Methods: As part of a CDC/NCHHSTP-funded modeling cooperative agreement begun in 2015 (the CAMP project), with final results for this phase completed in September 2015, this study extended stochastic models of HIV transmission dynamics in a population of young MSM in Atlanta, parameterized from prospective cohort and cross-sectional sexual-network studies in Atlanta. Our models incorporate temporally evolving sexual networks, using the statistical framework of exponential random graph models. Baseline models, calibrated to observed HIV prevalence in the target population, simulated the disease trajectories in the absence of PrEP. Counterfactual models then tested CDC indications for PrEP use, including sexual activity in the context of non-monogamous partnerships, unprotected anal sex, and serodiscordant partnerships. Relative infections averted and number needed to treat to prevent one infection were estimated for each guidance element under various levels of coverage driven by interventions that increased PrEP access and uptake.
Results: Early iterations of our models replicated the disease trajectories of HIV among young MSM in our target population. Development of PrEP modules for uptake and adherence was based on contributions from academic, CDC, and local health department partners in the CAMP project. Full results will present the epidemiological analyses on PrEP specified above to demonstrate the impact of CDC guidance and coverage interventions on reducing disease burden.
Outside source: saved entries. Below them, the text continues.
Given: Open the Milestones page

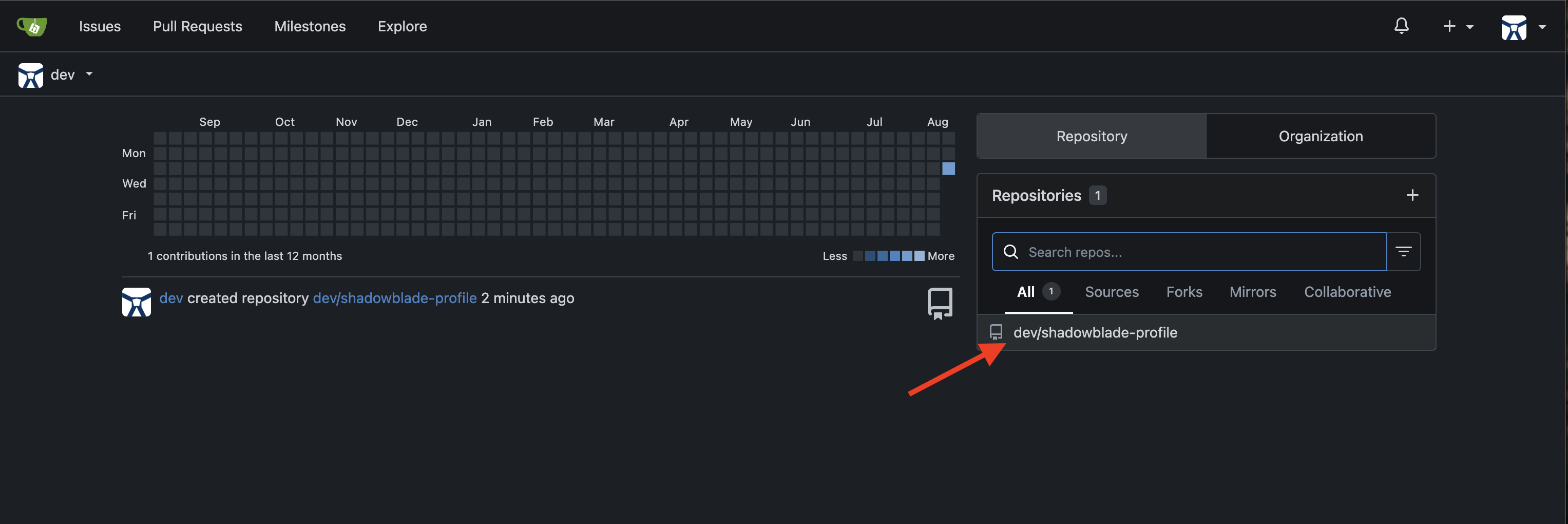Looking at the screenshot, I should [x=310, y=26].
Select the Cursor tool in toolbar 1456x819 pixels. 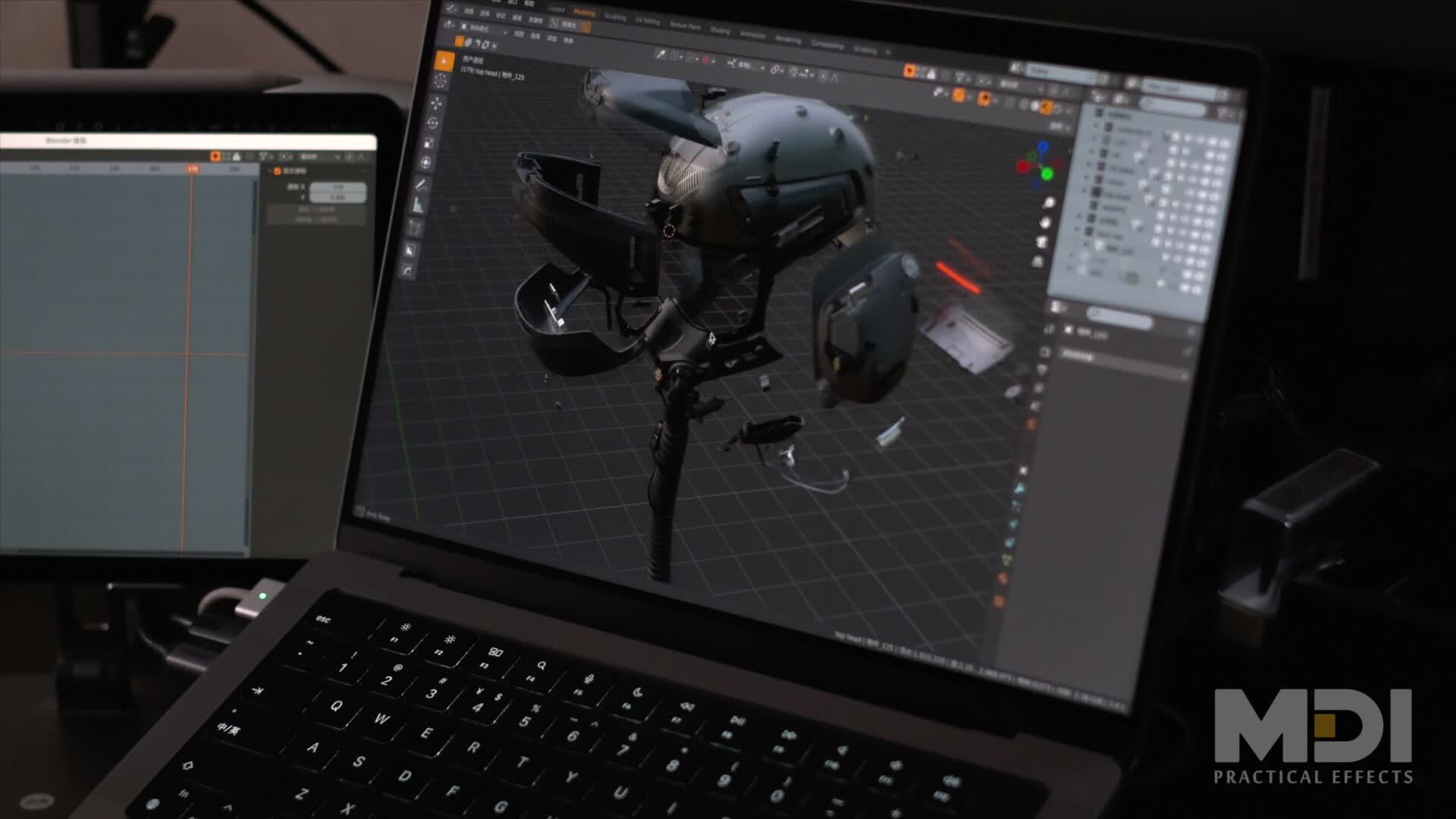pyautogui.click(x=441, y=81)
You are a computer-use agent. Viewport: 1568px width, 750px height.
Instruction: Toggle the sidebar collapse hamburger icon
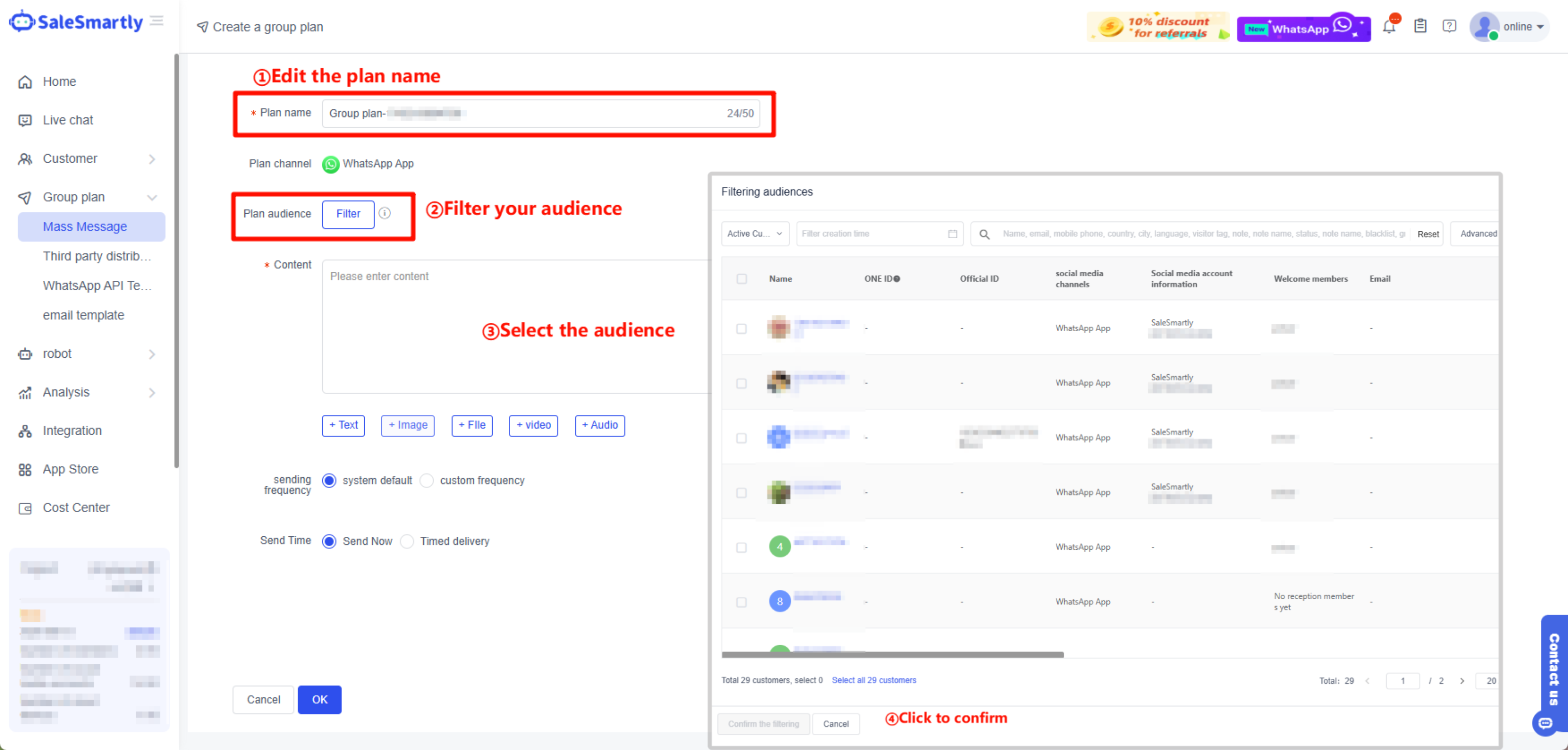tap(157, 21)
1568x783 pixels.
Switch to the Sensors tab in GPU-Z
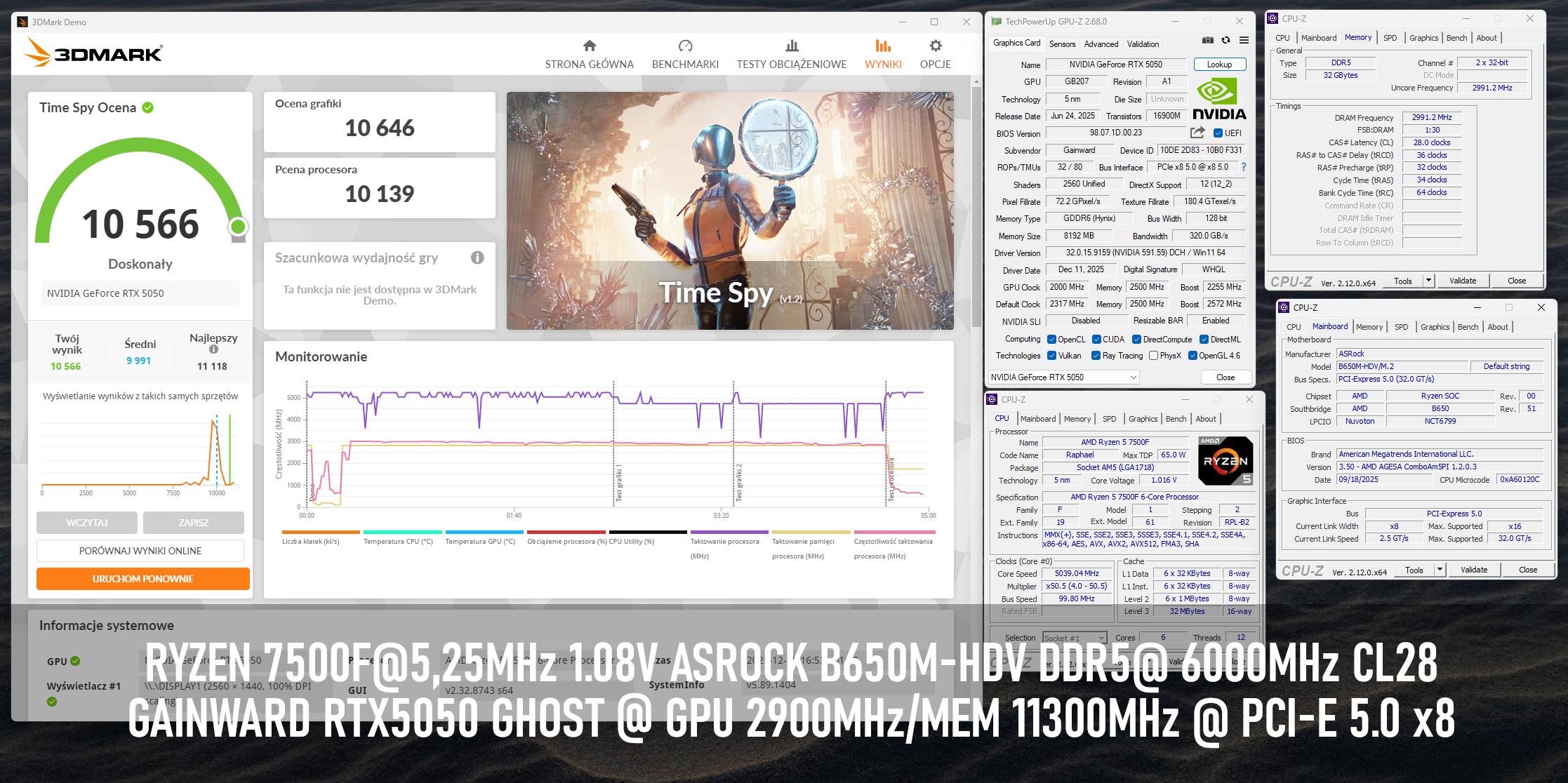point(1062,44)
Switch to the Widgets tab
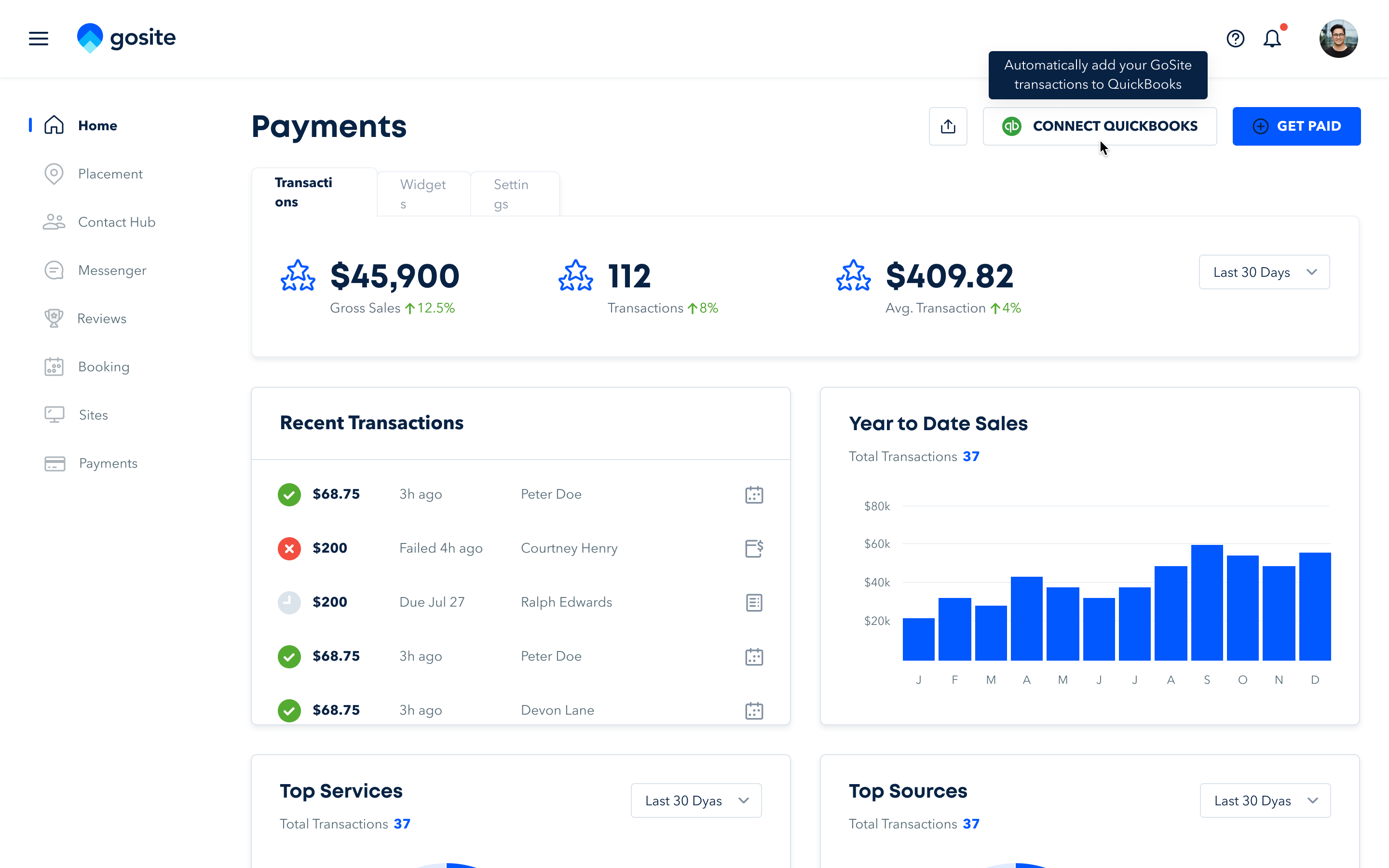This screenshot has width=1389, height=868. [x=423, y=193]
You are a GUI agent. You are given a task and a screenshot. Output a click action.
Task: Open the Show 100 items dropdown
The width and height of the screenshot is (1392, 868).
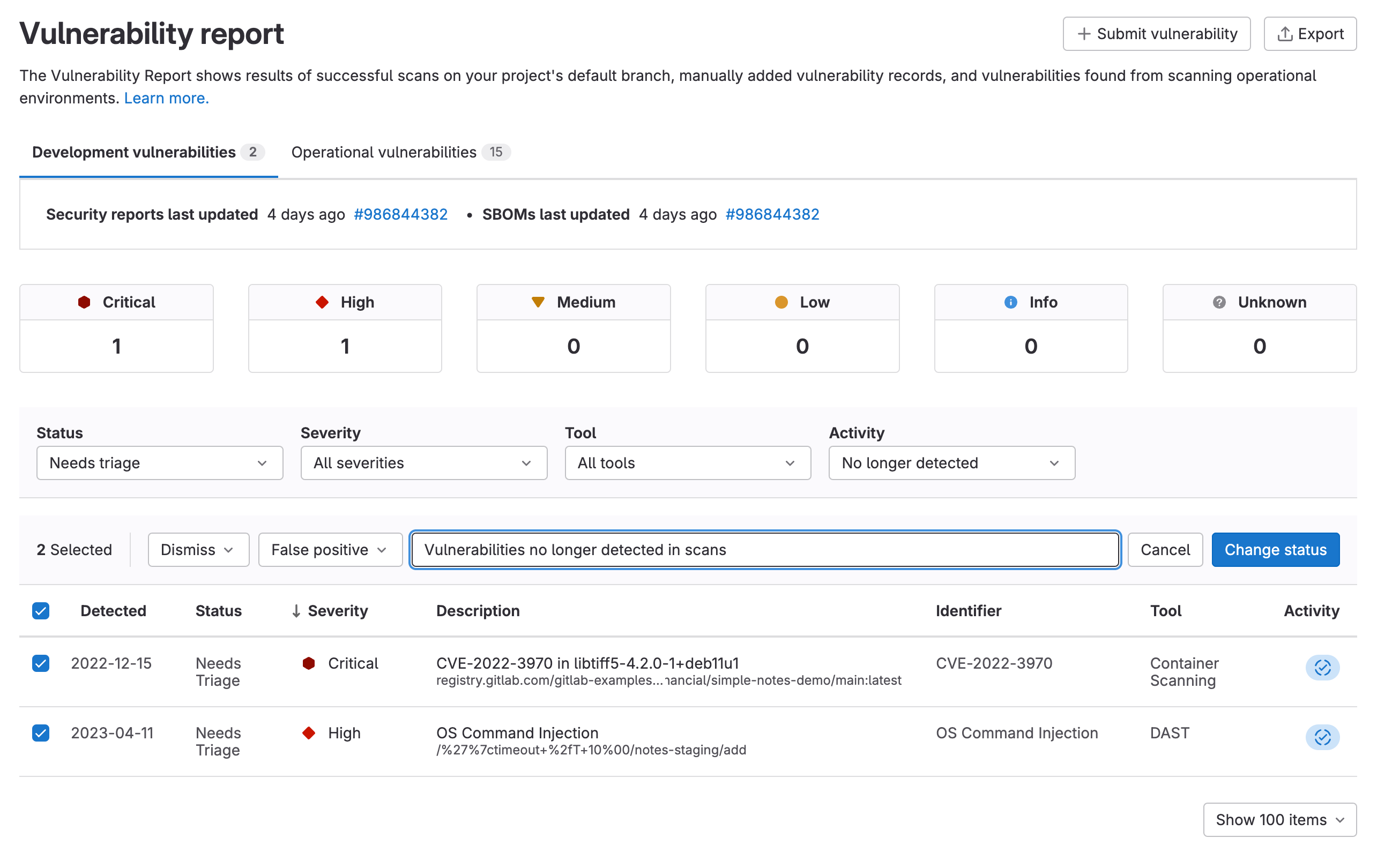(1279, 820)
Conclusions/Implications: Estimating infections averted from adopting elements of CDC’s PrEP guidelines, alone and in combination, among various MSM populations will help to optimize risk-based screening in clinical settings. Mathematical modeling is a useful approach to investigating the complex interactions between behavioral and biological elements underlying these eligibility criteria. We expect that our model will indicate demographic elements related to the sexual network structure, such as the race and age of individuals within sexual partnerships, to be candidates for incorporation within guidance. Future work will extend these models by incorporating event-based PrEP dosage and implications for STI co-infections.